Like a Dragon: Infinite Wealth is coming out early next year, and like its predecessors it's likely to be rammed full of side-activities complex enough to be their own games. We've already seen a straight-up Animal Crossing send-up packed into it. I shudder to think what other dark designs the developers at Ryu Ga Gotoku Studio have up their sleeves.
Turns out, likely a few—as revealed in an official behind-the-scenes video on the studio's YouTube channel and translated by Automation Media. Studio head and writer Yokoyama Masayoshi says the game has a "monster-class" playtime that creates a unique problem for his team: getting you to actually play the whole thing.
"[It's] longer than anything we've made so far. If you go at it continuously, you'll get sick, and it won't end with just one or two all-nighters. This means that a lot of people are going to hesitate to play the game, or will end up having it wait on their shelves. I found the possibility of that kind of outcome sad, so I thought: 'We have to get everyone hyped up enough to play it.'"
In an era where even long-standing MMOs—famous for their no-life grinds—are bending towards respecting your time, just coming out and saying 'we want you to binge this thing' is both a little unsettling and also par for the course. I mean, the game's chief director Ryu Ga Gotoku carries a spreadsheet full of over 7,000 karaoke songs, which he's determined to add 300 new songs to every year. Good grief.
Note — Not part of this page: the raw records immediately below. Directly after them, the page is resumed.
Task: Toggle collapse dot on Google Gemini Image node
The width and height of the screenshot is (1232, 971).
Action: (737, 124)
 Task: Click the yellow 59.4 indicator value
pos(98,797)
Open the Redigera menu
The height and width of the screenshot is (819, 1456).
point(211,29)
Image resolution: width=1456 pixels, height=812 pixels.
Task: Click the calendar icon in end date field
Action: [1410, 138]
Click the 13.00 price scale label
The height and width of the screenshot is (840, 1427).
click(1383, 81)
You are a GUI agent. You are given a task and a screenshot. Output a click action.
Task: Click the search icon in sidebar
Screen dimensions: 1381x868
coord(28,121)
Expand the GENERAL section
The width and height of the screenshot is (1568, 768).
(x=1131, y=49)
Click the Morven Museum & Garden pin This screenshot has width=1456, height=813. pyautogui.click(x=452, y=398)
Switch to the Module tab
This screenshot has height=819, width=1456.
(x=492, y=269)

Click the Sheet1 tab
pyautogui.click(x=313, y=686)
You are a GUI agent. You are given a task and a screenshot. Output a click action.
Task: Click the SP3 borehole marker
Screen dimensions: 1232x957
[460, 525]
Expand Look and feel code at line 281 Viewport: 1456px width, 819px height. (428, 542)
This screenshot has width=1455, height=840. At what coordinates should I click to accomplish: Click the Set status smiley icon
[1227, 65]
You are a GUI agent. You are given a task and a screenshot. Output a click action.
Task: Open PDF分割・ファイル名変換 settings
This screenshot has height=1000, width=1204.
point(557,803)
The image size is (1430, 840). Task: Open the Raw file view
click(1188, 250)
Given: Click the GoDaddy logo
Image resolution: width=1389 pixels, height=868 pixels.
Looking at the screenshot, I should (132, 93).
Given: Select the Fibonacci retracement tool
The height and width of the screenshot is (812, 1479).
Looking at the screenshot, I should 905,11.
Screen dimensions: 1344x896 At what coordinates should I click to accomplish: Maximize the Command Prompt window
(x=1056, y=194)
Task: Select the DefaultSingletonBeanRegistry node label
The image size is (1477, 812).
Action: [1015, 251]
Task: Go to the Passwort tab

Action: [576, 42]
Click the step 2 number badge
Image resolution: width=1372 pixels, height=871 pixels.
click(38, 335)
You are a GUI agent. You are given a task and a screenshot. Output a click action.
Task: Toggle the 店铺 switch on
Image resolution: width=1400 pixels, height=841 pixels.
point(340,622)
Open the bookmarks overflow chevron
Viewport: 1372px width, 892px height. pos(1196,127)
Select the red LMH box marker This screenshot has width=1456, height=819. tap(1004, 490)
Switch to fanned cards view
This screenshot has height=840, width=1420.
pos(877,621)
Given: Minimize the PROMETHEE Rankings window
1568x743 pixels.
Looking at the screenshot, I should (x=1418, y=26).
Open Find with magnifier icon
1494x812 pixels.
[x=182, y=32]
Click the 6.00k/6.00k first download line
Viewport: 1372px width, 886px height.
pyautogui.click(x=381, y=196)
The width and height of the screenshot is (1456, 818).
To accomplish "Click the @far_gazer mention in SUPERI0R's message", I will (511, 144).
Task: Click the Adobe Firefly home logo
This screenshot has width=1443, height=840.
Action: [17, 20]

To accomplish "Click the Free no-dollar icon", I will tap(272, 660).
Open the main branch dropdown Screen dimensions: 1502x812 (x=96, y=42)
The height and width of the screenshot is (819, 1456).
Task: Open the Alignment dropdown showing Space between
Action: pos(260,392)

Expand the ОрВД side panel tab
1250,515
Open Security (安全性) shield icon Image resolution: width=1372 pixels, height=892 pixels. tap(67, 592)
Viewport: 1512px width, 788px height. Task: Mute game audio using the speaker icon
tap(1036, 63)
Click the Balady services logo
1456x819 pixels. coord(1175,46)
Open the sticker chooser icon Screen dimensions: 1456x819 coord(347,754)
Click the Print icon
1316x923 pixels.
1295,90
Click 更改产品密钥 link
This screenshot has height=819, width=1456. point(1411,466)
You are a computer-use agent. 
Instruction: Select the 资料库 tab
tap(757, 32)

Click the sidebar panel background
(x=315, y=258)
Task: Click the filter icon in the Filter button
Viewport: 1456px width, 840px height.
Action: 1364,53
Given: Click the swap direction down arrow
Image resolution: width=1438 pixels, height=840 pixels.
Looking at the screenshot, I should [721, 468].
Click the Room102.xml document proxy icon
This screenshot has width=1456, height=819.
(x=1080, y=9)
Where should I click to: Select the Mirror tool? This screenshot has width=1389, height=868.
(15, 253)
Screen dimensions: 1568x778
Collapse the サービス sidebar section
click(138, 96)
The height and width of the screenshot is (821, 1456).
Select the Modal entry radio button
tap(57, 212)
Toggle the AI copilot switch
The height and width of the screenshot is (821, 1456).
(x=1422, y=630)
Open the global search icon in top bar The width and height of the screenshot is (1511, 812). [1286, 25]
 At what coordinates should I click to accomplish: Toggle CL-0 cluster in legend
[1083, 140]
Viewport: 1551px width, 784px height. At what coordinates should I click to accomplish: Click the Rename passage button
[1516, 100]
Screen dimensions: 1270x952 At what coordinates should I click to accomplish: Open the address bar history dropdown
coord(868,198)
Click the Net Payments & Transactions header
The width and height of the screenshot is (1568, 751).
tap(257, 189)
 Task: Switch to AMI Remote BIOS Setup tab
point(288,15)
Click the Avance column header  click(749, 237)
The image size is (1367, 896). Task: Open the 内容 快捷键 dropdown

"We have to get people to play the game in about a week or a month, even at the cost of their health, which is why it's our duty as creators to generate enough to be excited about," says Yokoyama in a statement I'm hoping is tongue-in-cheek. "I've thought this way for the past year or two—for a game like Infinite Wealth, we have to get a festival going on. It would feel kind of rude to just drop such a long game and be done with it," he laughs.
Like a Dragon: Infinite Wealth is probably going to be my first Yakuza game—I've watched the series through a window, but I've never gotten my feet wet. To hear that my first step into Ichiban Kasuga's bizarre adventure could be long enough to prove a health hazard is a little intimidating. I'm still recovering from Baldur's Gate 3. You can't do this to me.
Mind, who knows if it'll be a 100-plus hour game. If the runtime of prior games in the series is anything to go by, Yokoyama might be overselling it a bit for a laugh. That, or the studio's developed some arcane mind curse that'll glue you to the screen just so you can fully appreciate their take on Tom Nook, or Ryu Ga Gotoku's 300 latest karaoke bangers. Anything's possible.